As the long nights drew in and then drew out again, the ‘bottle of Greed’, now nothing more than a hazy yet somewhat expensive memory, lay undisturbed. A more pressing concern now consumed me. In my haste, whilst creating ‘bottled Revenge’, I had misguidedly seen fit to use my own hair and clothing to produce the wax effigy, all silly superstitious fears had been pushed aside as I dispassionately pierced the effigy of myself with pins. My bravado may have been misplaced because since the creation of ‘bottled Revenge’ I had unwittingly become the initiator of a series of social blunders leaving those around me, hurt, betrayed, confused and perhaps a bit cross. I began to feel that I had been possessed by a demented demon hell bent on malevolent mayhem. A fine example of this was my first foray into ‘Bottled People’ (a new and exciting concept at www.wonky-words.com) and involved my best friend, Jules. My brief was to bottle her essence, to create a bottled representation of her character, of her soul, of her very being; to produce an object that reflected her innate charm, poise and sophistication. The pearl necklace bursting through the neck of her bottle is obviously symbolic of her sparkling, frothy personality, an idea conceived in what I believe was a moment pure unadulterated artistic genius. Jules, inexplicably, didn’t see it this way.
Is art a substitute for gratification? According to Freud . . .

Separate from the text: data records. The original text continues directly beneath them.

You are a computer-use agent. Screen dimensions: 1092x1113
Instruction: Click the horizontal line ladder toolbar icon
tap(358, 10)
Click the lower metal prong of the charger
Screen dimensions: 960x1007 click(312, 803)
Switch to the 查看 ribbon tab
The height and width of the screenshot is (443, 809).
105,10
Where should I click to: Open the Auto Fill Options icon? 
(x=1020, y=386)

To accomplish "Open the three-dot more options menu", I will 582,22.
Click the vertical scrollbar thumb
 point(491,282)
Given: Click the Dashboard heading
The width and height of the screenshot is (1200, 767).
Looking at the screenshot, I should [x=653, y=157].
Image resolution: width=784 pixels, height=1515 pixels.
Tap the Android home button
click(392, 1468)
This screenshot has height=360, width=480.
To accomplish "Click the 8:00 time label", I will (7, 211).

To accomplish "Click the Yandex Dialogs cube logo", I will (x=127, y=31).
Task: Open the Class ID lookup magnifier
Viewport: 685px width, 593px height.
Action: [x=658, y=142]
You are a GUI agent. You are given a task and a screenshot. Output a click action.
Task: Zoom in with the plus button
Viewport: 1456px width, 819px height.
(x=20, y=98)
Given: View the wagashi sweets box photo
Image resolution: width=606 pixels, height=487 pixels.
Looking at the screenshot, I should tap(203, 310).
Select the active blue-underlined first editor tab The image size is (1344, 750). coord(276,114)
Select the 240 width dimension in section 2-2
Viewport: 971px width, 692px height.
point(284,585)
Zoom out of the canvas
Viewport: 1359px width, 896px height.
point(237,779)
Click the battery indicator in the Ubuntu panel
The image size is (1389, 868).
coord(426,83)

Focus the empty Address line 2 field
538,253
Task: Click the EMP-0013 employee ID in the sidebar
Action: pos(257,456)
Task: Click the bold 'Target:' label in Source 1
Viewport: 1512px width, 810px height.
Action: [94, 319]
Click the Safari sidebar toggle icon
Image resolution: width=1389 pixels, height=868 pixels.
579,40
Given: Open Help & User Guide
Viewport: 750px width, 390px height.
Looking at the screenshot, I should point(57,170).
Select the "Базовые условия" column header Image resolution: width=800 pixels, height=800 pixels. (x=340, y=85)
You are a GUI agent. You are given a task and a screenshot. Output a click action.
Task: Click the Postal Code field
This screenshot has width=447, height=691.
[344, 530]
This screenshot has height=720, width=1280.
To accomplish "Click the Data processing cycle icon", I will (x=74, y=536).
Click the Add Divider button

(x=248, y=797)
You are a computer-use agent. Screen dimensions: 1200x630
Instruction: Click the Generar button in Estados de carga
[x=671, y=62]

“There is, in fact, a path from phantasy back again to reality and that is – art. The artist has also an introverted disposition and has not far to go to become neurotic. He is one who is urged on by instinctive needs which are too clamorous; he longs to attain to honour, power, riches, fame and the love of women; but he lacks the means of achieving these gratifications. So, like any other unsatisfied longing, he turns away from reality and transfers all his interest and all his libido too, on to the creation of his wishes in life. There must be many factors in combination to prevent this becoming the whole outcome of his development; it is well known how often artists in particular suffer from partial inhibition of their capacities through neurosis. Probably their constitution is endowed with a powerful capacity for sublimation and with a certain flexibility in the repressions determining the conflict. He is not the only one who has a life of phantasy; the intermediate world of phantasy is sanctioned by a general human consent and every hungry soul looks to it for comfort and consolation. But to those who are not artists, the gratification that can be drawn from the springs of phantasy is very limited . . . a true artist has more at his disposal.”